No pretendo ser agorero, pero esta terrible enfermedad, convertida en pandemia, que asola al mundo no sabemos a donde nos puede llevar. En España los pronósticos son cada día que pasa peores y, por ende, en nuestra Comunidad también.

En varias ciudades españolas se tienen que montar hospitales de campaña y habilitar pabellones deportivos y otras instalaciones para acoger enfermos que ya no caben en los hospitales. En Cáceres no sabemos hasta donde podemos llegar, por eso quiero recordar a nuestras autoridades que contamos con un hospital abandonado, Nuestra Señora de la Montaña, que quizá debieran ir pensando en darle uso provisional, si el momento llegara a ser necesario. Ojala que no, pero puede que este sea el momento de «poner el parche antes que la herida».

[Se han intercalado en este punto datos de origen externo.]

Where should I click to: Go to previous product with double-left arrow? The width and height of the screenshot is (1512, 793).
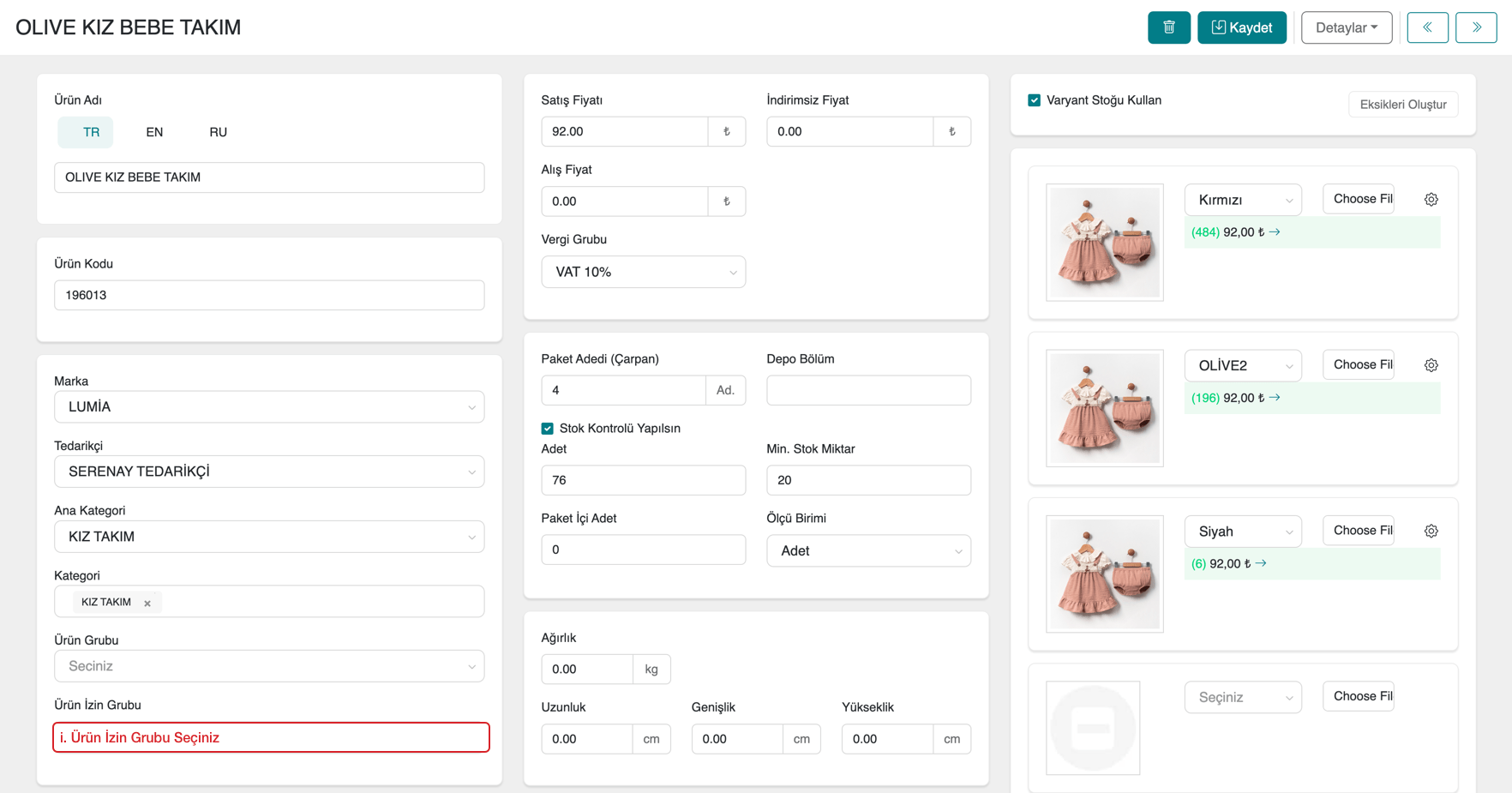click(1427, 27)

Mi agradecimiento y, el de toda mi familia, a cuantas personas están trabajando por y para todos los cacereños, poniendo en riesgo su salud e incluso su vida. Nuestros aplausos les acompañan cada día.

Tengo fe en que cumpliendo las normas que nos están marcando, podremos salir adelante y volver a la normalidad perdida.

En Cáceres en un día de recuerdos muy dolorosos para mi familia.